Session Information
13 SES 09 B, Humanities and Sciences in the Curriculum
Paper Session
Contribution
Managerialism as a technology for institutional organization is one of the outcomes of the rise of neo-liberalism in the Western countries. In education, it has emphasized the role of management at the expense of administration. As a result, school has been transformed into a knowledge corporation that produces information in order to satisfy the needs of the free market by providing the sufficient acquisition of skills utilizable in the corporate sector. (Pinar 2004) Ralph W. Tyler’s book Basic Principles of Curriculum and Instruction (1949) is the locus classicus of defining education in terms of instrumentality and social efficiency. Tyler drew attention to behavioristic educational psychology that he saw as a disclipinary rationale for organizing education.
Although the link between psychological behaviorism and the Tyler Rationale has been widely disputed and therefore is well known (Kliebard 1986, Pinar et al. 1995) the link between the Tyler Rationale and philosophical theories has gain almost no attention at all despite the works of Pinar et al. (1995) criticizing the Tyler Rationale from the point of view of continental philosophy and Autio (2003, 2006) analyzing it in the light of Descartes, Locke, Kant, Habermas and hermeneutics.
The aim of my paper is to situate the Tyler Rationale against the intellectual background of the philosophical stance called naturalism. I view the subject from both methodological and ontological standpoint by scrutinizing the conceptual relations of curriculum, naturalized epistemology and cognitive science. The main focus of my paper is on the philosophy of Willard Van Orman Quine whose work (1960, 1969, 1995) epitomizes the naturalistic approach in epistemology and in ontology. I discuss also the theories of Quine’s intellectual predecessors that formed a group of intellectuals known as the Vienna Circle whose philosophical work is based on the philosophy of Ernst Mach (1902) and has its heyday in the work of Rudolph Carnap (1928). Furthermore, I examine how these philosophical theories relate to the Tyler Rationale with respect to their conceptions of natural sciences and of methodologies concerning the study of human psyche. In addition, I take into scrutiny how cognitivism (e.g. Dennett 1991) has rised in the aftermath of Quine’s philosophy and succeed to become a main intellectual framework for educational planning in terms of instrumentalism.

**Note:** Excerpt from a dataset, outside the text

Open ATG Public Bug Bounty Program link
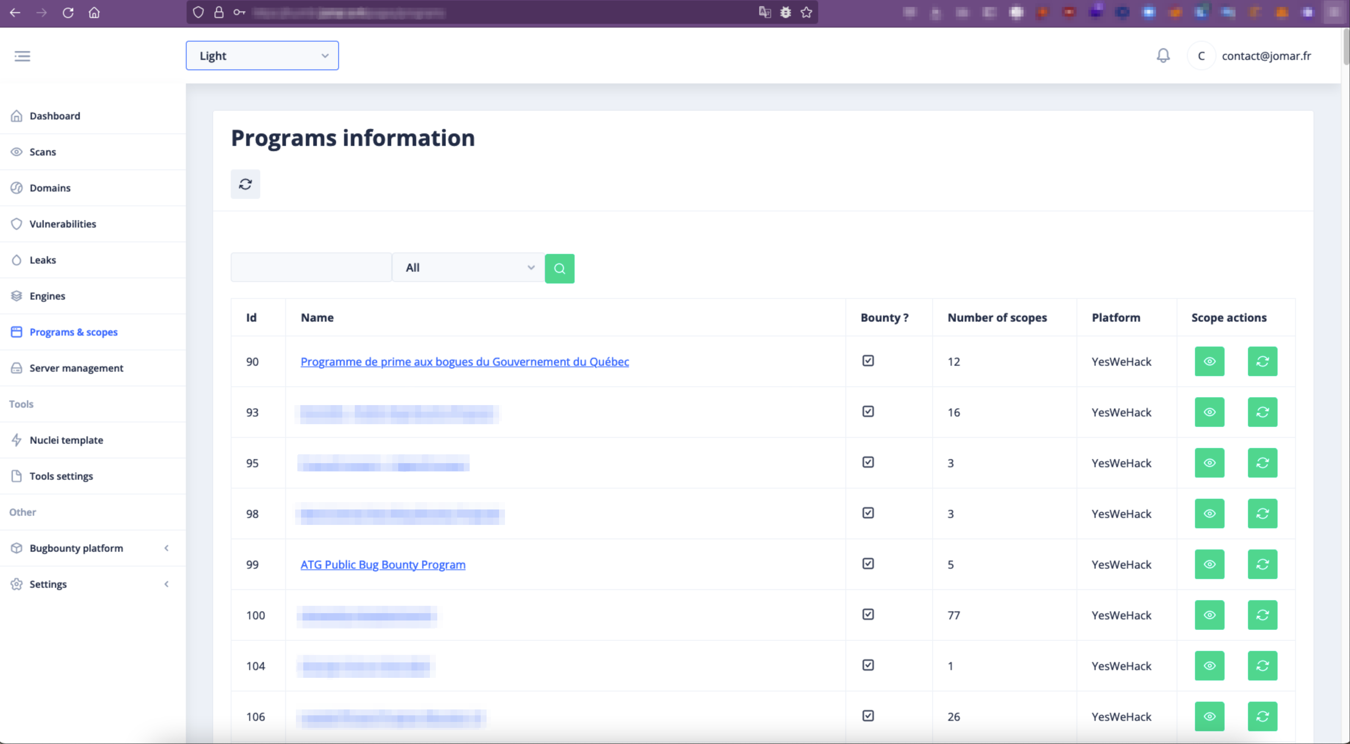 coord(383,564)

Summa summarum, I argue that intellectual framework of cognitivism is genealogically linked with the intellectual framework of the Tylerian curricular tradition that focuses rather on the technique of teaching as a means to an end in order to standardize and control than on the foundations of educational practices and policies that has been the main purpose of the so-called Reconceptualization Movement which initially began as an American domestic dispute in the 1970s by criticizing the Tyler’s notion of curriculum and is nowadays recognized internationally, and which this study is also based on.
Method
Expected Outcomes
References
Autio, T. (2003), Postmodern Paradoxes in Finland: The Confinements of Rationality in Curriculum Studies, in Pinar (2003), International Handbook of Curriculum Research, Lawrence Erlbaum Associates, Publishers, Mahwah, New Jersey, London. Autio, T. (2006), Subjectivity, Curriculum, and Society, Lawrence Erlbaum Associates, New Jersey. Carnap, R. (1928), The Logical Structure of the World (Der Logische Aufbau Der Welt, trans. George, R. A.), University of California Press, Berkeley and Los Angeles, California. (1969 edition.) Dennett, D. (1991), Consciousness Explained, Little, Brown, Boston. Foucault, M. (1966/1974), The Order of Things, Tavistock/Routledge, London & New York. Kliebard, H. (1994), The Struggle for the American Curriculum, Routledge, New York. Mach, E. (1902), Analyse der Empfindungen (The Analysis of Sensations, trans. C.M. Williams) in Hartman, J. B. (ed.) (1967), Philosophy of Recent Times, vol. 1, McGraw-Hill Book Company, New York. Pinar, W., Reynolds, W., Slattery, P. & Taubman, P. (1995), Understanding Curriculum, Peter Lang, New York. Pinar, W. (2004), What is Curriculum Theory?, Lawrence Erlbaum Associates, Inc., Publishers, New Jersey. Quine, W. V. O. (1960), Word and Object, MA, The MIT Press, Cambridge. Quine, W. V. O. (1969), Ontological Relativity and Other Essays, Columbia University Quine, W. V. O. (1995), From Stimulus to Science, Harvard University Press, Cambridge. Tyler, R. (1949), Basic Principles of Curriculum and Instruction, The University of Chicago Press.